さらに、施術前と同じように首を左右へ向いていただくと、来院時よりもしっかり後ろまで見えるようになり、ご本人も首の動きの違いを実感されていました。

首と肩の境目にずっと感じていた痛みも、初回施術後にはご本人の感覚で8割ほど軽減。

その後も身体全体の状態を確認しながら施術を重ね、現在では日常生活の中で首と肩の境目の痛みをほとんど意識することなく過ごされています。

※施術による変化や経過には個人差があります。

院長より

人の頭はかなりの重さがあります。

その頭が身体の上に自然に乗っていれば首や肩だけに負担が集中しにくいのですが、パソコン画面をのぞき込むように頭が前へ出ると、首や肩周辺にはより大きな負担がかかります。

そして一番怖いのは、毎日同じ姿勢を続けていると、ご本人にその姿勢の自覚がなくなってくることです。

今回も、ご本人は普通に立っている、普通に左右を向いているつもりでした。

しかし実際には頭が前へ出て両肩が内側へ入り、首の動きもかなり小さくなっていました。

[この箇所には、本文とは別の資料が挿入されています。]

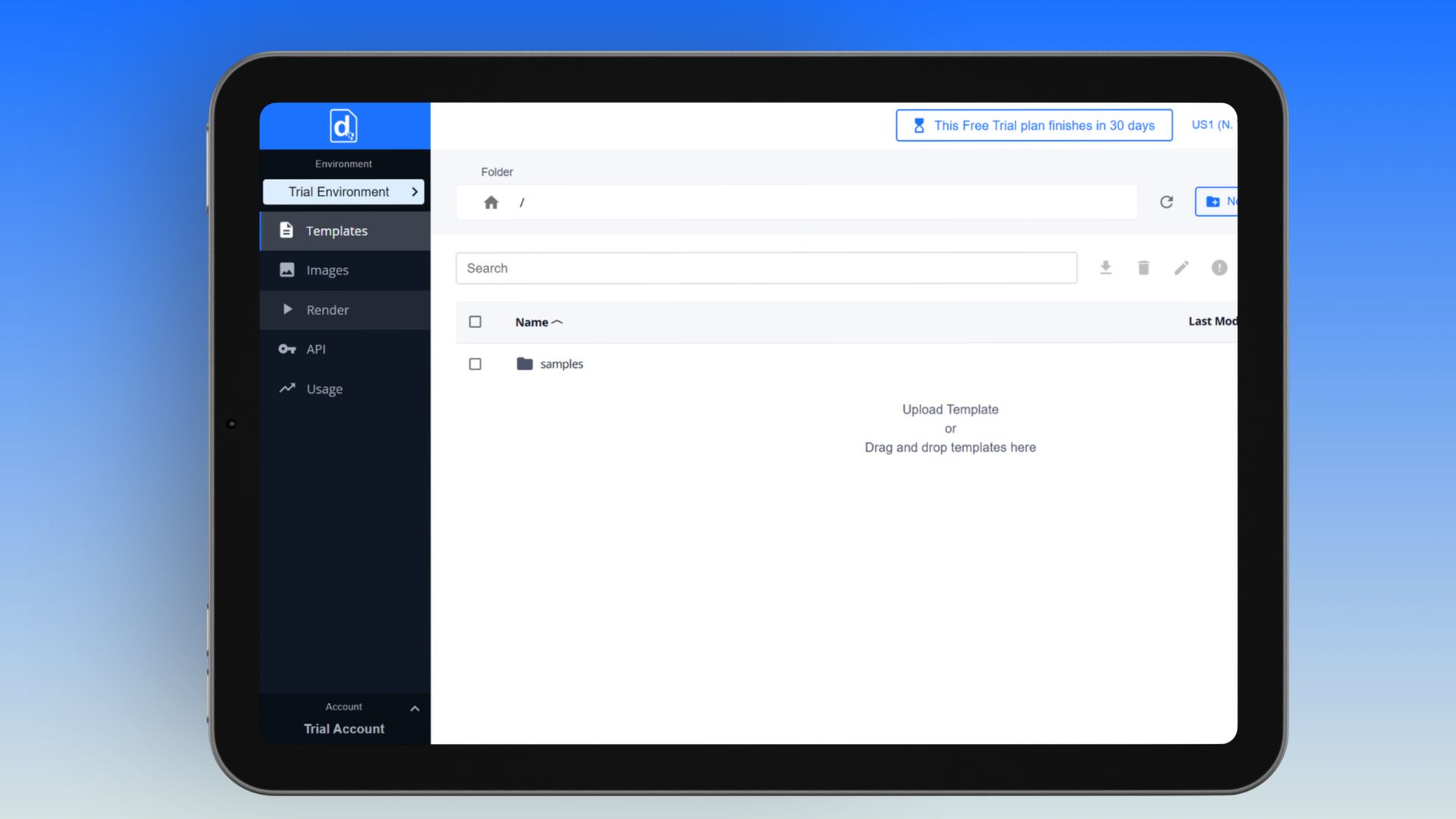Click the new folder button
The width and height of the screenshot is (1456, 819).
(1218, 202)
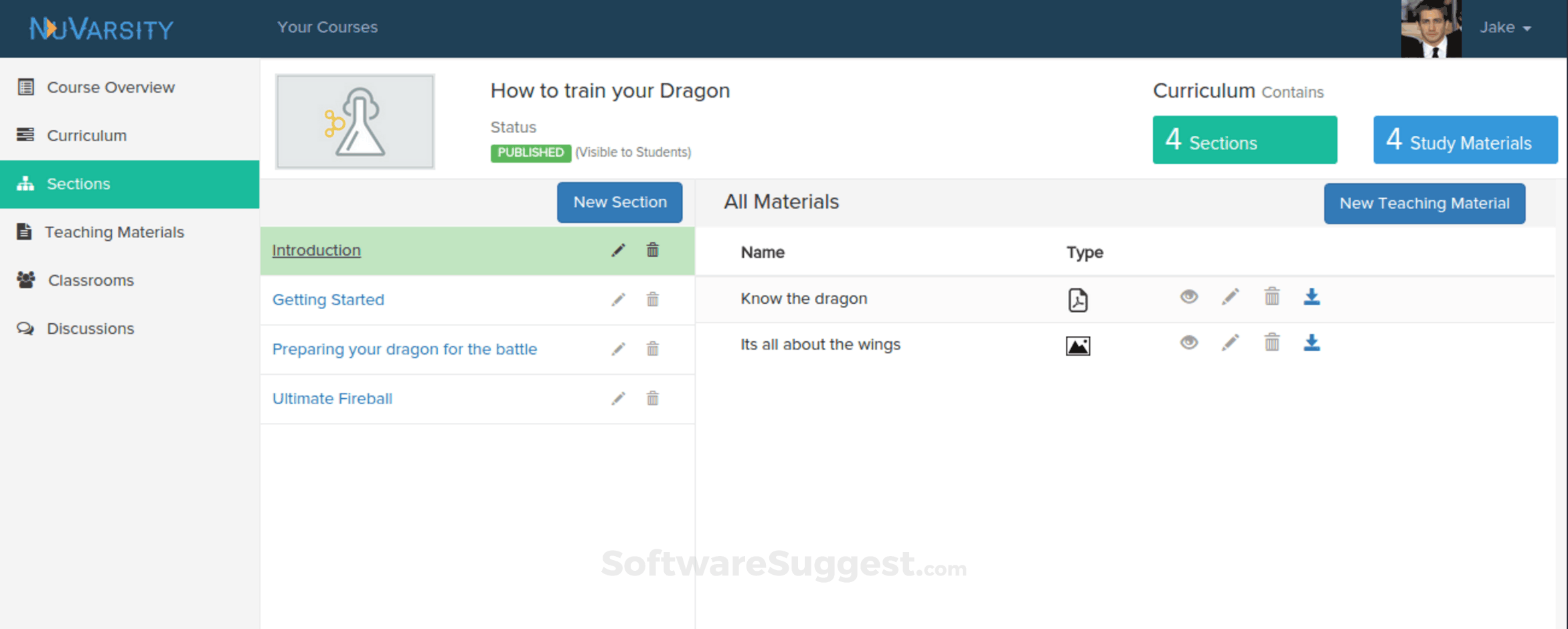1568x629 pixels.
Task: Open the Study Materials count badge
Action: pos(1465,139)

だからこそ当院では、首と肩の境目が痛いからと、その場所だけを揉んで終わりにはしません。

首に負担をかけている背中や肩、肩甲骨、毎日の姿勢まで身体全体から確認し、負担が一部分へ集中しにくい状態へ整えることを大切にしています。

身体全体のバランスを整え、患者さま自身が持っている「回復する力」が働きやすい状態をつくる。それが楽整体サロンの施術の基本的な考え方です。

日常生活では、仕事中に時々パソコンから離れて身体を動かすこと、毎晩の入浴で身体を温めること、週末には軽い運動で固まった身体を動かしてあげることも大切です。